Ann Arbor, Mich., adopted instant runoff voting in 1975. The first time it proved decisive, a Democrat was elected by second-choice votes. Republicans were infuriated, and the system was quickly dropped. "It was way too complicated to implement. Nobody was sure at the end whether the one who got the most votes was the one who won. It was not a success," says Yvonne Clark, interim city clerk.

Minneapolis Star-Tribune

Recent elections have made instant runoff voting look intriguing
By Lori Sturdevant
November 16, 2000

Alan Shilepsky, come back. I want you to explain "instant runoff voting" one more time. This time, I promise to listen more closely. When Shilepsky was running for secretary of state on the Reform ticket in October 1998 and came to call on the Star Tribune, he was revved up about a new kind of voting.

Instead of marking a ballot with a line or a colored-in oval or -- Mary Kiffmeyer forbid -- a punched-out hole, he said people could vote with numbers. They could mark their ballot with a "1" next to their first choice for an office, a "2" next to their second choice, and so on. The votes would be counted according to the number-one choices. But if that initial count failed to give one candidate more than 50 percent of the vote, the count would continue with another step. The ballots for the candidate in last place would be resorted according to their second-place choices. The sorting would continue until one candidate's count crossed the 50 percent threshold. Have I got it right, Alan?    

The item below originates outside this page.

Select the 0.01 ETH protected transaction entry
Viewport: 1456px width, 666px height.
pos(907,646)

Instant runoff voting sounded complicated and unnecessary when Shilepsky made it the centerpiece of his campaign in 1998. Back then -- so long ago, it seems -- elections were assumed to be two-way affairs, with a little color provided on the sidelines by the third-party also-rans. If the sideshow made the winner's vote percentage 49.5 instead of 52.5, who cared? That was before Shilepsky's ticket-mate Jesse Ventura was elected Minnesota's governor. It was before Ralph Nader siphoned enough votes away from Al Gore to -- most likely -- cost him the presidency. It was before so many thoughtful participants in the Star Tribune-Twin Cities Public Television Minnesota Citizens' Forum confided that they sincerely wished for more choices on the general election ballot -- and for some way to support a third-party candidate without inadvertently electing a candidate they abhorred.

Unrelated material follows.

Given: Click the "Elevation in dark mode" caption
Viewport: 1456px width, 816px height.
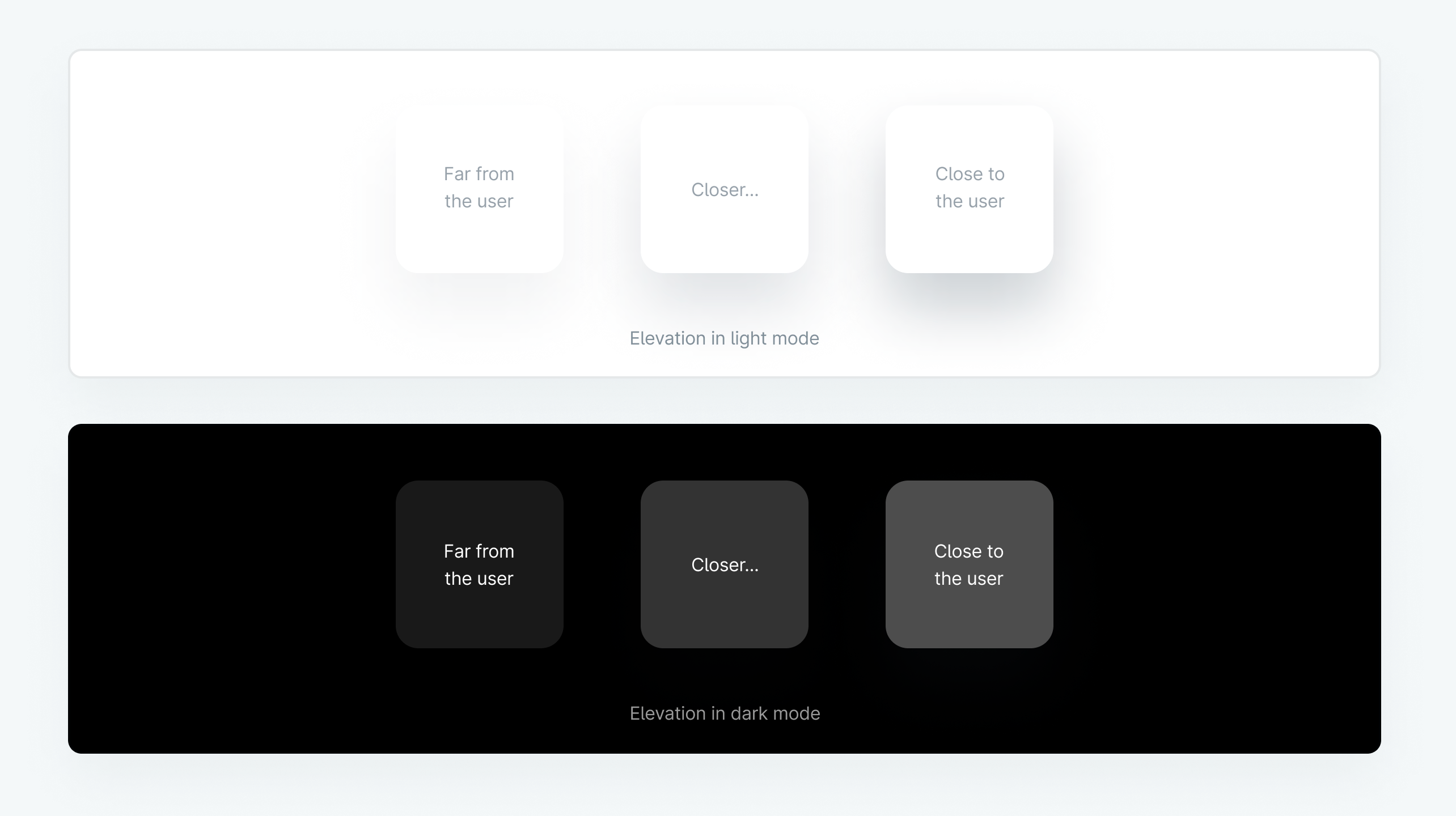Looking at the screenshot, I should 725,713.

In today's light, instant runoff voting looks intriguing. Granted, it is more complicated than marking a ballot with a single X. But presumably, instant runoff voting would allow anyone who did not care to express a second choice to mark a ballot with a single X -- or 1 -- and call it an election. Other than added complexity, however, the drawbacks of voting by the numbers are hard to spot (though they are probably lurking out there, in the land of unintended consequences).

The virtues are more obvious. For one, it would give any election winner the legitimacy of majority support. A governor elected in a replay of the 1998 election in Minnesota would not have to attempt to govern from a base of only 37 percent of the state's voters. For another, it would put to rest the tired contention that a vote for a third-party candidate is a "wasted vote." No legitimately cast vote is ever wasted in a democracy. But a third-party vote this year could assist a Republican or a Democrat whom the voter would rather not help.

Instant runoff voting would not let a third-party vote accrue to the benefit of Mr. or Ms. Undesirable. That might encourage more people to vote for third-party candidates. Which might encourage more third parties. Which might make politics more lively and engaging. And more fractious. (Aha! There's one of those pesky unintended consequences.) On the other hand, a candidate in a multicandidate race would know that he or she must get some second-place votes to win. Appealing only to one's own base wouldn't get the job done. The need to court the other candidates' supporters should enlarge each candidate's agenda -- and, blessedly, tone down the attack ads.

Minnesota should not rush to change the way it votes. But this year's presidential election is bound to generate great interest in new voting methods and procedures. That should make the next legislative session a fine one in which to give instant runoff voting a harder look.